Entertainment Value: Feral Fury is a twin stick shooter that will feel familiar to anyone who has experience in the genre, especially to those who have spent time with The Binding of Isaac. This game takes a lot of cues from Isaac, so it will feel like you’ve done this all before, but some fresh twists ensure it doesn’t feel like a rehash. You are dropped into a base and need to find a keycard to exit, but the location is random and could drop from the first room or the last one. Even if you grab the key in the first room, you need to reach the exit room and of course, it is always tempting to explore and try to track down more loot and upgrades. So the risk vs. reward exploration system is a big part of the game, as you could find some powerful items, but you could also run into strong enemies or fall victim to a pesky trap. Once you die, it is game over and you need to start fresh, but you can make things a little easier on yourself. As you kill enemies, you collect some orbs that serve as currency once your run ends. You can then cash in these orbs to unlock permanent upgrades, such as starting with an assault rifle, faster movement speed, higher critical hit chance, and better shop items. This ensures that even if you have a nightmare run, you will at least earn some orbs toward a future upgrade. I love this approach, it adds so much to the experience and removes of the frustration when runs blow up in your face.
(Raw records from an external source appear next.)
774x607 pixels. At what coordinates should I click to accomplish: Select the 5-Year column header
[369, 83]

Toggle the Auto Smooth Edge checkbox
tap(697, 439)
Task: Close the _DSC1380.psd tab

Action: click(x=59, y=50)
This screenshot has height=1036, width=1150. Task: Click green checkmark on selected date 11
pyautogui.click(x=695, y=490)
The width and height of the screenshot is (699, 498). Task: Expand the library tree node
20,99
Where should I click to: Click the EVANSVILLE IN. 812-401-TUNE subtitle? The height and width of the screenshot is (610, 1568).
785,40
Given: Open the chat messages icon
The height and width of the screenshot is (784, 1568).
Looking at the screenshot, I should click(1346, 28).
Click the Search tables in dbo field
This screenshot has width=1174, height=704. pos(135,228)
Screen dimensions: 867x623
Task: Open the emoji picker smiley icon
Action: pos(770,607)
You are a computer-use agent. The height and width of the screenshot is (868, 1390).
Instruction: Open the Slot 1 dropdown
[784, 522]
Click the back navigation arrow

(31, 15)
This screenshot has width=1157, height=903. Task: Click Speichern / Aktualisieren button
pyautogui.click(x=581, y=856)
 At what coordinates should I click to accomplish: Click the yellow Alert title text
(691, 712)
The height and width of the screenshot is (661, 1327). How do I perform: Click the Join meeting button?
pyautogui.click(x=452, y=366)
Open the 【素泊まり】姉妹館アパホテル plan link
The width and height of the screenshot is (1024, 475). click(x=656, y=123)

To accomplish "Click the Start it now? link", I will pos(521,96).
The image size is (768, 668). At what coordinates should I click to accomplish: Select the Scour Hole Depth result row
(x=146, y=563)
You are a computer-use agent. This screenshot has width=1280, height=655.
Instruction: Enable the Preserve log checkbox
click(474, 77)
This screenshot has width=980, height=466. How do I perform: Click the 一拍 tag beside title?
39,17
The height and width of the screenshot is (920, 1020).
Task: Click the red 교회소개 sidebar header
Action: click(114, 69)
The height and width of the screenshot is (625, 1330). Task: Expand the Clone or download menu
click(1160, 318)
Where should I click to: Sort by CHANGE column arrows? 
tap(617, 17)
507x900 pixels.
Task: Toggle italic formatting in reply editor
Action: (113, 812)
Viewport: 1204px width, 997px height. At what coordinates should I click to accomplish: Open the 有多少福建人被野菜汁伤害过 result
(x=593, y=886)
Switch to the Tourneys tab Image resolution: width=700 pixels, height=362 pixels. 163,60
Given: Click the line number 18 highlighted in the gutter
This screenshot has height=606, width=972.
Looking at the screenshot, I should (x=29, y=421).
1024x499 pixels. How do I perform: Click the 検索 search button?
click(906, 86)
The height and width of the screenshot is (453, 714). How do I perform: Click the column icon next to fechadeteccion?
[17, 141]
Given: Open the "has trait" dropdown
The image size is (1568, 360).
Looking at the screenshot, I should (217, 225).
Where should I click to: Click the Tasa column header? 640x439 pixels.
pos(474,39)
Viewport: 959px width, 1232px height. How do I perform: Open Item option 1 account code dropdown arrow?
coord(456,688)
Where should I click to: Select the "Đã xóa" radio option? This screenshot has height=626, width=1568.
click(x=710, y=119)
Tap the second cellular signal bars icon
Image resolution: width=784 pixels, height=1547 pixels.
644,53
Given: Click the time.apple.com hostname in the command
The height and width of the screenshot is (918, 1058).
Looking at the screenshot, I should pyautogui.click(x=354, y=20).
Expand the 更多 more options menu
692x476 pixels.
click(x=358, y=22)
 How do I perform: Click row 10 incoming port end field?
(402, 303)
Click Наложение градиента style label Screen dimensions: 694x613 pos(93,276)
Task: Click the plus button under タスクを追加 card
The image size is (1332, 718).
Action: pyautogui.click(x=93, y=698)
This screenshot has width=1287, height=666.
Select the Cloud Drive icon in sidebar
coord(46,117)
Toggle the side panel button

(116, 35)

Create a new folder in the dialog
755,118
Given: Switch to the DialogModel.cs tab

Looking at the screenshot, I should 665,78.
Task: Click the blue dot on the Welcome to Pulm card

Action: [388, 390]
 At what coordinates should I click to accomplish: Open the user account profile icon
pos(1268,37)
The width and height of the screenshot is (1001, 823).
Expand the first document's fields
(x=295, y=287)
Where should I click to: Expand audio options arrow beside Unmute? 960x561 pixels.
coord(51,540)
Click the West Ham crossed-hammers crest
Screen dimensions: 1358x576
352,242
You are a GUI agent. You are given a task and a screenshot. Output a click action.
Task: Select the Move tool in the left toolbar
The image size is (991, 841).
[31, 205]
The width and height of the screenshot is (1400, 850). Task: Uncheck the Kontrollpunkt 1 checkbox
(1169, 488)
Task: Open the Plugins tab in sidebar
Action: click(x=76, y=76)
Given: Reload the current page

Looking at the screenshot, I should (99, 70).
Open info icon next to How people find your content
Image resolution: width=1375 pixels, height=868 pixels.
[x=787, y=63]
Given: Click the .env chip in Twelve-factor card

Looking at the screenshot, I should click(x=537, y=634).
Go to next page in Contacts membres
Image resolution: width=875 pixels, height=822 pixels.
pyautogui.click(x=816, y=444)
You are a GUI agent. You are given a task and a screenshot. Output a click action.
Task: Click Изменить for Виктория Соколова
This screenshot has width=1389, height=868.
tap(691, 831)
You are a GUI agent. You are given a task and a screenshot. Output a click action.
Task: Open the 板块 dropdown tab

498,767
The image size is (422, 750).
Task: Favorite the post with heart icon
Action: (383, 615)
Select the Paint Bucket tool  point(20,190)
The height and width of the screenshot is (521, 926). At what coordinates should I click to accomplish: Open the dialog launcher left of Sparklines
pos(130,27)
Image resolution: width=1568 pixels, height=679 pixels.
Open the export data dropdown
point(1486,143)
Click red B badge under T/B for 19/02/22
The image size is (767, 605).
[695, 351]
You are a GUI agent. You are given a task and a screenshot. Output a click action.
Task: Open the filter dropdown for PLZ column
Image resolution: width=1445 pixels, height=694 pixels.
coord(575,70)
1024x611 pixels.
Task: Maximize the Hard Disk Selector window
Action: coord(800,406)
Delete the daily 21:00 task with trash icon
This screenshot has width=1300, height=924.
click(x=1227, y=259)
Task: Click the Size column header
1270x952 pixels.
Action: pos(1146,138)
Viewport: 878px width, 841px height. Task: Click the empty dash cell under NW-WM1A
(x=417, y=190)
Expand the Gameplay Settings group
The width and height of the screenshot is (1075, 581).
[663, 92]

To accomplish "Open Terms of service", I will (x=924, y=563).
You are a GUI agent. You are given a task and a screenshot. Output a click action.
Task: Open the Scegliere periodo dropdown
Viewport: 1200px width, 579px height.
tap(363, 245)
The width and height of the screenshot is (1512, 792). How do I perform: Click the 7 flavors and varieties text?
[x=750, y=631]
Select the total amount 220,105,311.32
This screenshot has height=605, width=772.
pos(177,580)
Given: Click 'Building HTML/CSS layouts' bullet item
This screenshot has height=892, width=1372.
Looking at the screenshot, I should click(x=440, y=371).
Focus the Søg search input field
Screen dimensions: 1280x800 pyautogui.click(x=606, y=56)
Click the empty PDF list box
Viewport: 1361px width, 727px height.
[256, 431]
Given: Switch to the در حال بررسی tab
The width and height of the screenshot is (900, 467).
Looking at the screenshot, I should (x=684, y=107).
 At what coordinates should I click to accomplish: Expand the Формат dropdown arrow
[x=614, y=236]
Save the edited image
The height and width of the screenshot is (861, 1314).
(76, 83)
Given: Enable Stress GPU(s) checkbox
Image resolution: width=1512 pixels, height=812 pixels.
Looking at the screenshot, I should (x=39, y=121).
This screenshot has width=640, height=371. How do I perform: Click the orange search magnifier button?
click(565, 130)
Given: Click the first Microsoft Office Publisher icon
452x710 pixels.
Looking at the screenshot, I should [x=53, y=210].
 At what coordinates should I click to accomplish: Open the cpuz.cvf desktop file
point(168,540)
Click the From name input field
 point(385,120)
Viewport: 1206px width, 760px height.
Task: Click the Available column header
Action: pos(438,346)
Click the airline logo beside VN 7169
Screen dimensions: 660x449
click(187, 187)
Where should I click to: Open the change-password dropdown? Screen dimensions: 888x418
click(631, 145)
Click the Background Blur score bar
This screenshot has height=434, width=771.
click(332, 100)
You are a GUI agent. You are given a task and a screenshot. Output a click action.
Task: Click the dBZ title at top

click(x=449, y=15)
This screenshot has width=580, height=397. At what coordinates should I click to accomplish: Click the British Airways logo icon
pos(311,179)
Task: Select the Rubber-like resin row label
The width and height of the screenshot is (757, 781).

The combat is a lot of fun and frustration free, thanks to precise and responsive controls that never let you down. Even in tight situations when a slight deviation would lead to death, the controls are like a rock. This is crucial, as the screen can be filled with enemies, projectiles, and other hazards, so the controls need to be crisp and the game more than delivers in that area. You start each run with just a pistol, but as you clear rooms, you can find chests or drops that grant other weapons. So shotguns, assault rifles, grenade launchers, even double fisted pistols can all be unlocked, plus numerous other damage dealers. But your ammo for these beauties is limited, so you need to keep an eye out for ammo boosts or upgrades that increase your total ammo allotment. These weapons can turn the tide quickly, so use them wisely and don’t waste them on weak enemies. You can also find various items that can help or hinder your runs, from boosts to critical hit and movement speed to summons that protect you and harm enemies to equipment that gives you some kind of an edge. I was able to cast a magic spell when I reloaded, had a buzzsaw that followed me and attacked enemies, and could leave a trail of damage behind as I moved, plus countless other bonuses, though some are curses that will lessen your effectiveness. The game is just a blast and has just the right balance of skill and luck, plus the permanent upgrade store that ensures players of all skill levels can feel that progression loop. So if you’re a fan of twin stick shooters and want to scratch that Isaac itch with a new game, Feral Fury is highly recommended.